Work item: Reproduce each record exactly, but exclude every picture.

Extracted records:
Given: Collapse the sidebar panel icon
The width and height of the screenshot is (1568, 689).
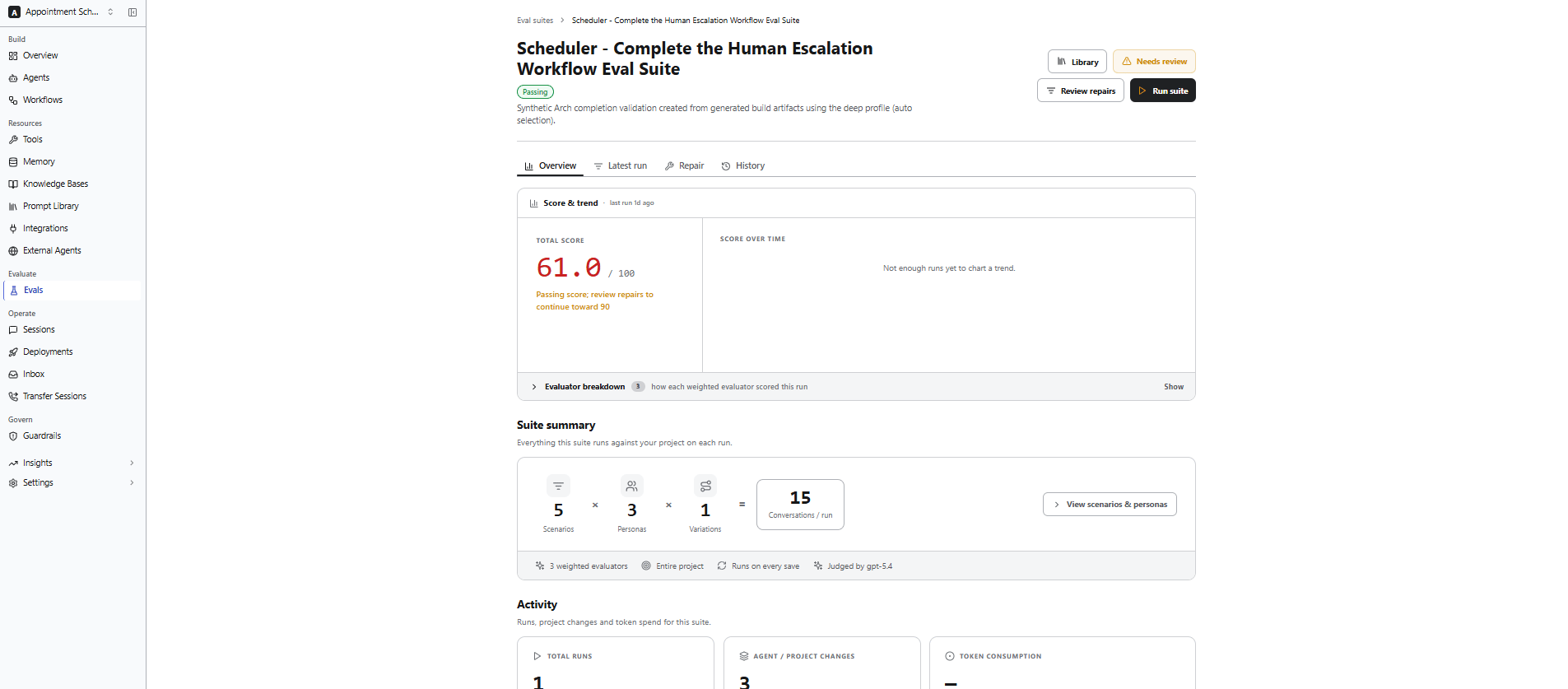Looking at the screenshot, I should pyautogui.click(x=133, y=12).
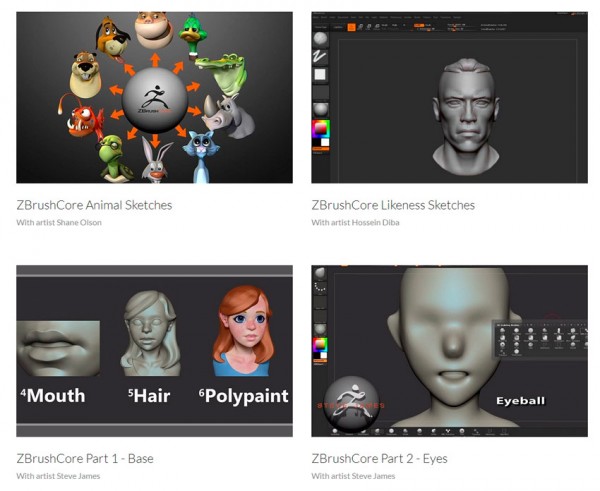The image size is (600, 491).
Task: Click the green crocodile head in the Animal Sketches thumbnail
Action: (221, 72)
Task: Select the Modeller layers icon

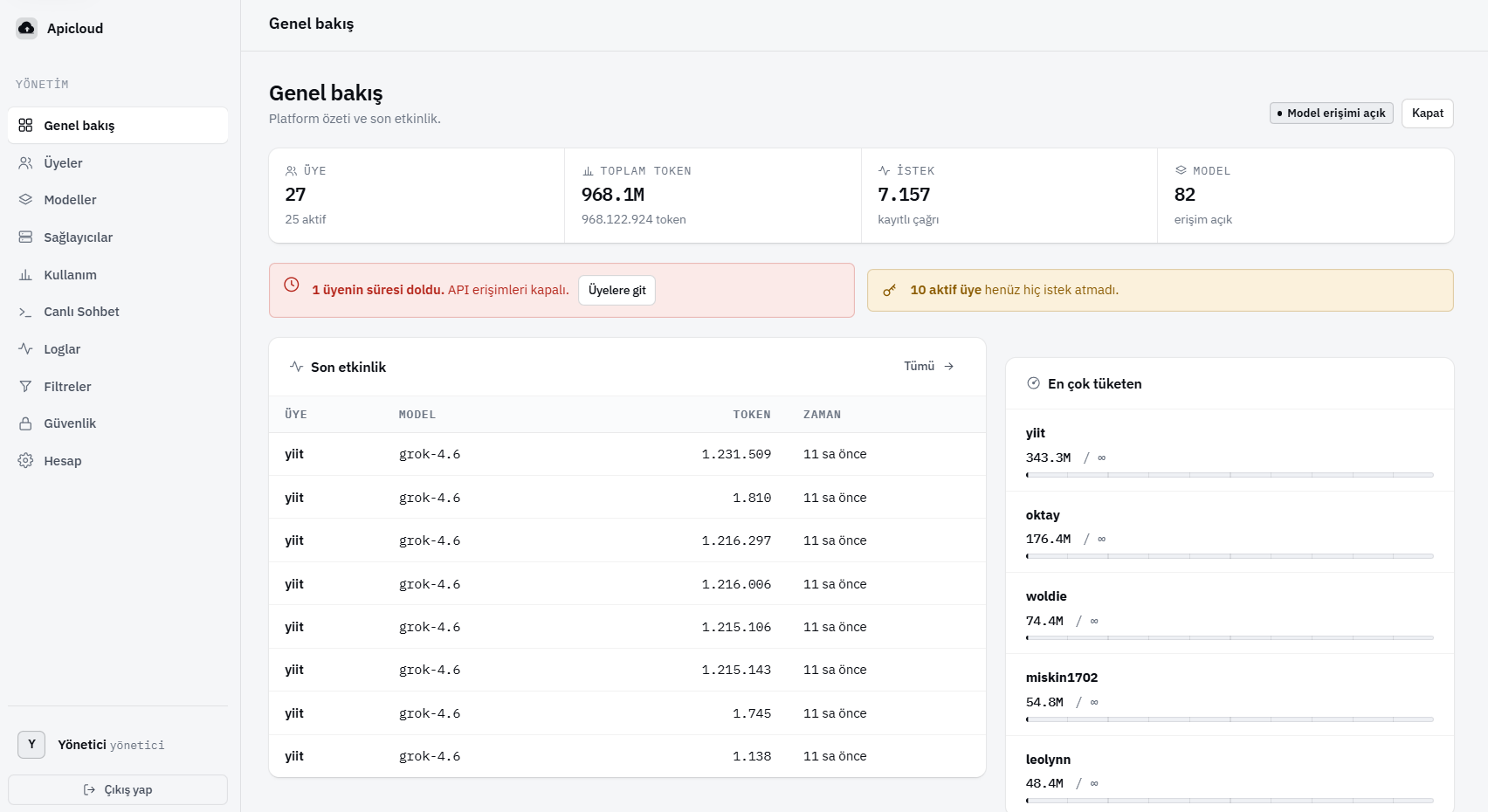Action: point(25,200)
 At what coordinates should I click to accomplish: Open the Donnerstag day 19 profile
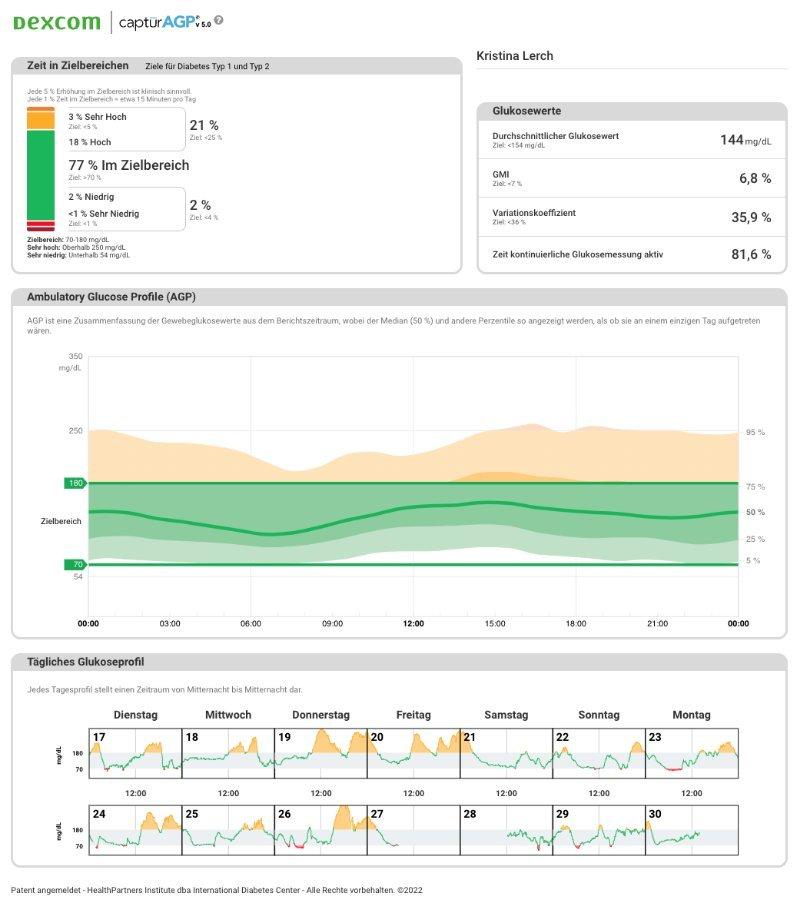(x=320, y=753)
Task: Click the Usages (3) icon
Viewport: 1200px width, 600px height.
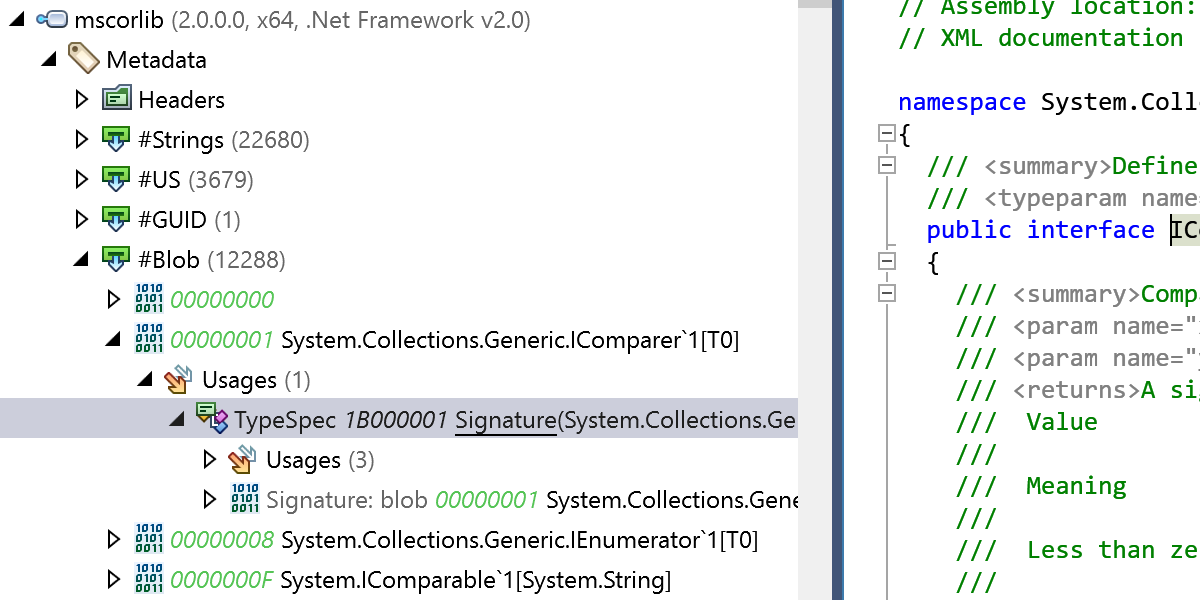Action: tap(243, 459)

Problem solution:
Given: Collapse the sidebar panel icon
The width and height of the screenshot is (1568, 689).
Looking at the screenshot, I should pyautogui.click(x=133, y=12).
The image size is (600, 491).
Task: Click the green crocodile head in the Animal Sketches thumbnail
Action: (221, 72)
Task: Select the Modeller layers icon

Action: point(25,200)
 At what coordinates should I click to accomplish: Open the Donnerstag day 19 profile
(x=320, y=753)
Task: Click the Usages (3) icon
Viewport: 1200px width, 600px height.
Action: tap(243, 459)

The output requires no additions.